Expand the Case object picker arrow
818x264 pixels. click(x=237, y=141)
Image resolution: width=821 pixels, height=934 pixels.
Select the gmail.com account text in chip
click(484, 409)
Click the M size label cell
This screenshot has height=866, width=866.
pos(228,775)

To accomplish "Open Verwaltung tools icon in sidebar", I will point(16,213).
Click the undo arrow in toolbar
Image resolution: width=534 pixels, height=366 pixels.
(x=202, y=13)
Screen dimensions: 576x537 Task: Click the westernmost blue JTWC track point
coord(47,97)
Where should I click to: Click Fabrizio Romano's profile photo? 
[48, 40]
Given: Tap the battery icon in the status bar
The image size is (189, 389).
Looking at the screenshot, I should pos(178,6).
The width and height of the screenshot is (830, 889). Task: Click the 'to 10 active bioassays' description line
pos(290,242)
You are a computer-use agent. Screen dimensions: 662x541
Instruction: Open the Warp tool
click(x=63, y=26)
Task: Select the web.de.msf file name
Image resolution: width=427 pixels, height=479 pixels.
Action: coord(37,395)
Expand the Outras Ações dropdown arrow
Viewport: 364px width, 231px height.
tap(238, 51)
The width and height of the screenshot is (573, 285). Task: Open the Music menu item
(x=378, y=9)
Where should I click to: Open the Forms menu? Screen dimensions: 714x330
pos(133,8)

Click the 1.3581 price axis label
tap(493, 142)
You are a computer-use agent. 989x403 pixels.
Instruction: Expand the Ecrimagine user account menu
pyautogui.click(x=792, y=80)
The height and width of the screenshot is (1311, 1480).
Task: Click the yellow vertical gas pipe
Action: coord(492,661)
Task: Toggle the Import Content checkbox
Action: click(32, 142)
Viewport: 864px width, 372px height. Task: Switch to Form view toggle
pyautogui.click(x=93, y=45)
○ ○ ○ ○ ○
• **Exercise requirements**:
Repeat the material above exactly.

• **Answer box**:
Expand the Case object picker arrow
818x264 pixels. click(x=237, y=141)
Image resolution: width=821 pixels, height=934 pixels.
Select the gmail.com account text in chip
click(484, 409)
Click the M size label cell
This screenshot has height=866, width=866.
pos(228,775)

To accomplish "Open Verwaltung tools icon in sidebar", I will point(16,213).
Click the undo arrow in toolbar
Image resolution: width=534 pixels, height=366 pixels.
(x=202, y=13)
Screen dimensions: 576x537 Task: Click the westernmost blue JTWC track point
coord(47,97)
Where should I click to: Click Fabrizio Romano's profile photo? 
[48, 40]
Given: Tap the battery icon in the status bar
The image size is (189, 389).
Looking at the screenshot, I should pos(178,6).
The width and height of the screenshot is (830, 889). Task: Click the 'to 10 active bioassays' description line
pos(290,242)
You are a computer-use agent. Screen dimensions: 662x541
Instruction: Open the Warp tool
click(x=63, y=26)
Task: Select the web.de.msf file name
Image resolution: width=427 pixels, height=479 pixels.
Action: coord(37,395)
Expand the Outras Ações dropdown arrow
Viewport: 364px width, 231px height.
tap(238, 51)
The width and height of the screenshot is (573, 285). Task: Open the Music menu item
(x=378, y=9)
Where should I click to: Open the Forms menu? Screen dimensions: 714x330
pos(133,8)

Click the 1.3581 price axis label
tap(493, 142)
You are a computer-use agent. 989x403 pixels.
Instruction: Expand the Ecrimagine user account menu
pyautogui.click(x=792, y=80)
The height and width of the screenshot is (1311, 1480).
Task: Click the yellow vertical gas pipe
Action: coord(492,661)
Task: Toggle the Import Content checkbox
Action: click(32, 142)
Viewport: 864px width, 372px height. Task: Switch to Form view toggle
pyautogui.click(x=93, y=45)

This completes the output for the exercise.